Write out, from the entries below, exactly the lines that run between the lines holding "Screen dimensions: 1280x760" and "You are a computer-use agent. Screen", inclusive, and stop there.

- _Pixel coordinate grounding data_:
=-=-=-=-=

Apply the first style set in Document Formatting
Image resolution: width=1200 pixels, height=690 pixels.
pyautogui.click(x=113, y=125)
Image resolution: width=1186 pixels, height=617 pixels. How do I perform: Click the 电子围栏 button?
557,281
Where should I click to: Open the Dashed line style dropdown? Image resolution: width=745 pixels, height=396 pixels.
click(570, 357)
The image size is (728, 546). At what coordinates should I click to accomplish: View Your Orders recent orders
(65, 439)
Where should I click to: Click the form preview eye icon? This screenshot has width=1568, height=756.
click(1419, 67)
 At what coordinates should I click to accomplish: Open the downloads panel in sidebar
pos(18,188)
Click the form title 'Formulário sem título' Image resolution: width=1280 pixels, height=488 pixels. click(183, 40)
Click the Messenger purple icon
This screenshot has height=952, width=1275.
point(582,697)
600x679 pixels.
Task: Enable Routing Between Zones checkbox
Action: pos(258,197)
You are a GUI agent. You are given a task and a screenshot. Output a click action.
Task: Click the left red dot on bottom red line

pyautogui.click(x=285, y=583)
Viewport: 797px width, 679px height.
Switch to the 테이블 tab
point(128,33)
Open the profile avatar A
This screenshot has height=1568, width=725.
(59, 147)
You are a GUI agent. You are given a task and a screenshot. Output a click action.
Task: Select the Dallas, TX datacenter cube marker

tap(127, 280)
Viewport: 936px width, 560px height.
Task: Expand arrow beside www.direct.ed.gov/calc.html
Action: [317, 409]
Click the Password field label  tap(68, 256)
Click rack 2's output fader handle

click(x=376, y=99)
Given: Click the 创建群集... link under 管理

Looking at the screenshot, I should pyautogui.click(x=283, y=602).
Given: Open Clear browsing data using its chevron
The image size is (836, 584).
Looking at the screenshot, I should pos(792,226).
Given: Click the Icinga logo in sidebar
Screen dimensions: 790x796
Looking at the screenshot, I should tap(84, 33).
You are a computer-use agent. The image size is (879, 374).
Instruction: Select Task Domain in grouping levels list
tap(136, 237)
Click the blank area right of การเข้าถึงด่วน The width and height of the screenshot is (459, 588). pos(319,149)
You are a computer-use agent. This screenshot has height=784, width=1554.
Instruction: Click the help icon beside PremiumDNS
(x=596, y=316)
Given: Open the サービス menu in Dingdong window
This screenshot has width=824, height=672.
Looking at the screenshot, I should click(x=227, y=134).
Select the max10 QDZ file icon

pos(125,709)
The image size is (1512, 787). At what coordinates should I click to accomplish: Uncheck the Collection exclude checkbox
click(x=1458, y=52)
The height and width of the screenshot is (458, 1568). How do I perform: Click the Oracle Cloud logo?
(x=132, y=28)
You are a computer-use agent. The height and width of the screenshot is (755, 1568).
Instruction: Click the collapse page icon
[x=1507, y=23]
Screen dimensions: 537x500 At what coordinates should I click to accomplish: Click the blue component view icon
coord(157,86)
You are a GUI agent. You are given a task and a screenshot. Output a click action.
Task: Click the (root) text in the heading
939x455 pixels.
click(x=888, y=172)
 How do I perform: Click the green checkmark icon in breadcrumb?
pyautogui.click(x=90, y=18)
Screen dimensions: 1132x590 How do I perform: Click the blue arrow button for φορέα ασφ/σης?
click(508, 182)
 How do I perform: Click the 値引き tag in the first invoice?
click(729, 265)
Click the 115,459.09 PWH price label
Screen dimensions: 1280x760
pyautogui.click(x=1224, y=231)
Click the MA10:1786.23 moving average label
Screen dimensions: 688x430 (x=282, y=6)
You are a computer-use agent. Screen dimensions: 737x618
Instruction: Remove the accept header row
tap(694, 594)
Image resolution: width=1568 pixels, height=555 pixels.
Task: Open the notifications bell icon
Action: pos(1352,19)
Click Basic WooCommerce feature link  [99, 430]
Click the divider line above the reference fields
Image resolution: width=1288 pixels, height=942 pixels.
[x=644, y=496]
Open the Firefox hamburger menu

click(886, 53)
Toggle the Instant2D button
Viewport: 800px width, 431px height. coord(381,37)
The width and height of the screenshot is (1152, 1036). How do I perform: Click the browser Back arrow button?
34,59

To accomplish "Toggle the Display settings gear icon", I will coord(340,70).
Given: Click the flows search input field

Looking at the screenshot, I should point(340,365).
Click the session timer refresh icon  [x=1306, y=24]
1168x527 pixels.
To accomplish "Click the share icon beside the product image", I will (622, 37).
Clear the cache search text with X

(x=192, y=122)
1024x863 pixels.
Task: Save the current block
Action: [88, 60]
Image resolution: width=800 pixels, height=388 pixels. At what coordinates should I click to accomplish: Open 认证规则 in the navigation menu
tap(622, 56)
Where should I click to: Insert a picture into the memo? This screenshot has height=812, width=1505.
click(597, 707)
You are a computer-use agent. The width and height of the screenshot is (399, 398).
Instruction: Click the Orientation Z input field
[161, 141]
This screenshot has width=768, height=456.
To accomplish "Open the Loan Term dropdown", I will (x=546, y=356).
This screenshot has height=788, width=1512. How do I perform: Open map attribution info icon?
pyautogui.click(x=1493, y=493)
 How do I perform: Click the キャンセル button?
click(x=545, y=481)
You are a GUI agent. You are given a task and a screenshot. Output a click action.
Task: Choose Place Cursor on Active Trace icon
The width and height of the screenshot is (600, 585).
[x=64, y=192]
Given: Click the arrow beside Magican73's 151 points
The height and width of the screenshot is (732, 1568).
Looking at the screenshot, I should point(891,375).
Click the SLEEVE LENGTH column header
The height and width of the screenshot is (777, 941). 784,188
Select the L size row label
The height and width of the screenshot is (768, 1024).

=-=-=-=-=

- _PROBLEM SOLUTION_:
Screen dimensions: 1280x760
pyautogui.click(x=1224, y=231)
Click the MA10:1786.23 moving average label
Screen dimensions: 688x430 (x=282, y=6)
You are a computer-use agent. Screen dimensions: 737x618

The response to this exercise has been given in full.